**Provided passage**
--

K.C.C: My comfort characters are Jane Eyre from Jane Eyre, Usagi Tsukino from Sailor Moon, Yukino Miyazawa from Kare Kano, Portgas D. Ace from One Piece, and Yusuke Urameshi from Yu Yu Hakusho.
Filming at a stately home in the Daily Mirror:
Chatsworth House. There have been 19 film and TV productions at the 105-acre estate, just a few miles from the Yorkshire border.
These include the 2011 Jane Eyre film starring Michael Fassbender and, less predictably, 2009 horror The Wolfman. (Laura Connor)
Practical Caravan makes a random Brontë mention in an article about the Robert Burns Birthplace Museum:
When you go outside to the garden (which includes a willow sculpture of one of Burns’ most famous characters, Tam o’Shanter) and learn that its seven acres formed the smallholding Burns’ father owned, you realise the family weren’t too badly off. The farm at Top Withens, in West Yorkshire, said to have inspired Emily Brontë’s Wuthering Heights, is tiny by comparison. (Peter Baber)

Pinkvilla also includes a quote by Charlotte Brontë in a list of quotes 'to include in your wedding vows for a compelling speech'. 

Vincenzo Bertoloni, archbishop of the Archdiocese of Catanzaro-Squillace and president of the Calabrian Episcopal Conference, begins a column in Calabria Live (Italy) with an Anne Brontë quote:
«Se vuoi che tuo figlio cammini onorevolmente per il mondo, non tentare di liberare le pietre dal suo cammino, ma insegnargli a camminarci sopra con fermezza. Non insistere col tenerlo per mano, ma lascia che impari ad avanzare da solo».

--

**Extracted entries**
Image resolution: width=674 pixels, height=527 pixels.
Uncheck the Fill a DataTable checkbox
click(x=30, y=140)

--

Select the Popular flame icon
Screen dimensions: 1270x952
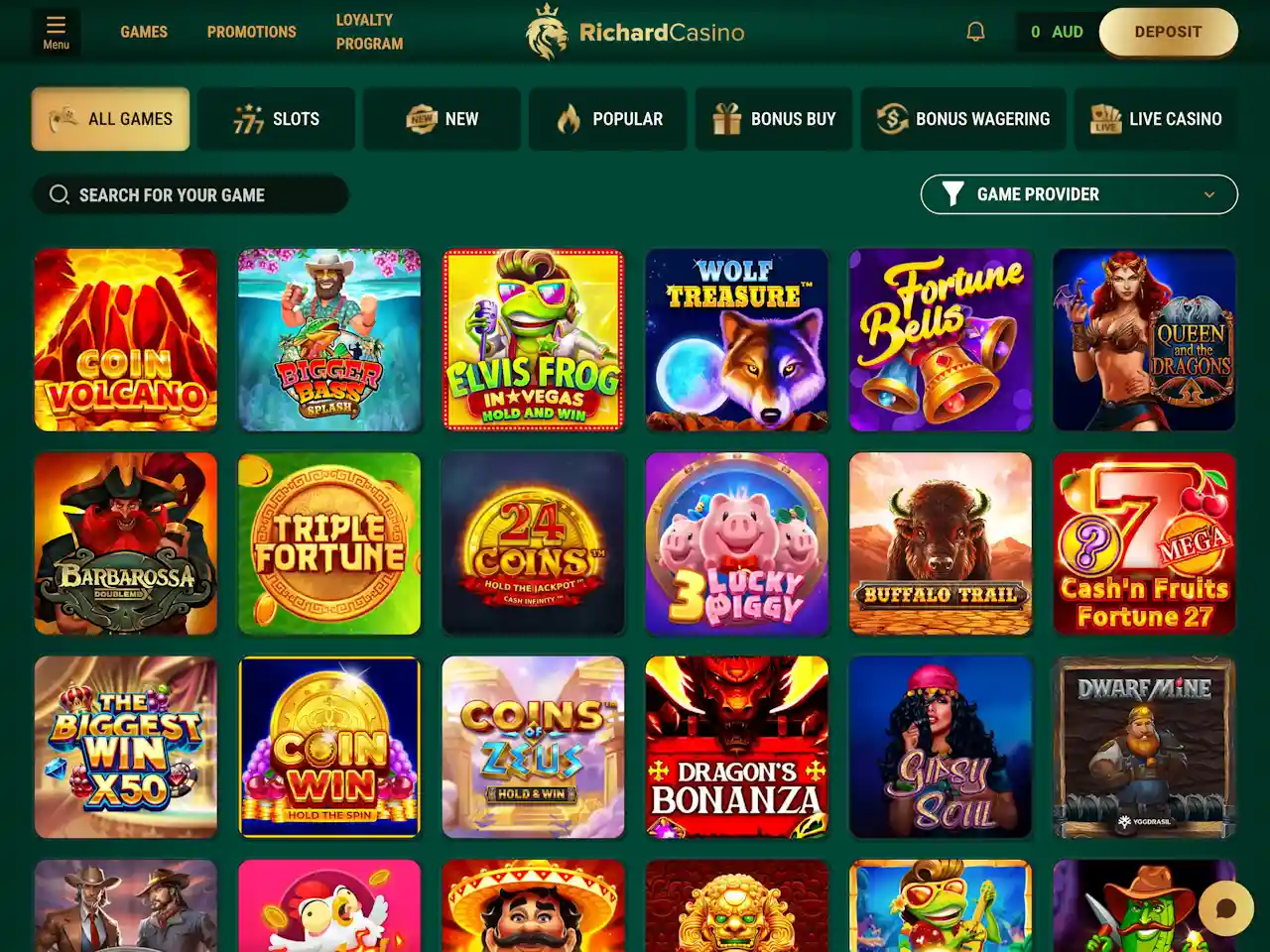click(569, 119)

--

**Actions to take**
1. Decide whether each statement agrees with the Brontë roundup. Answer yes or no for each, and quote the deciding words from the roundup.
(a) Chatsworth House has hosted 19 film and TV productions.
(b) The garden at the Robert Burns Birthplace Museum covers ten acres.
(c) The Calabria Live column opens with a quote from Charlotte Brontë.
2. According to the Brontë roundup, which 2009 horror film was made at Chatsworth House?
3. In one to three sentences, explain why the Practical Caravan article in the Brontë roundup concludes that the Burns family was fairly well off.

**Answers for the tasks**
1.
(a) Yes: "There have been 19 film and TV productions at the 105-acre estate"
(b) No: "its seven acres formed the smallholding Burns’ father owned"
(c) No: "begins a column in Calabria Live (Italy) with an Anne Brontë quote"

2. The Wolfman.

3. The garden at the Robert Burns Birthplace Museum covers seven acres, and that land formed the smallholding Burns' father owned. By comparison, the farm at Top Withens, said to have inspired Wuthering Heights, is tiny.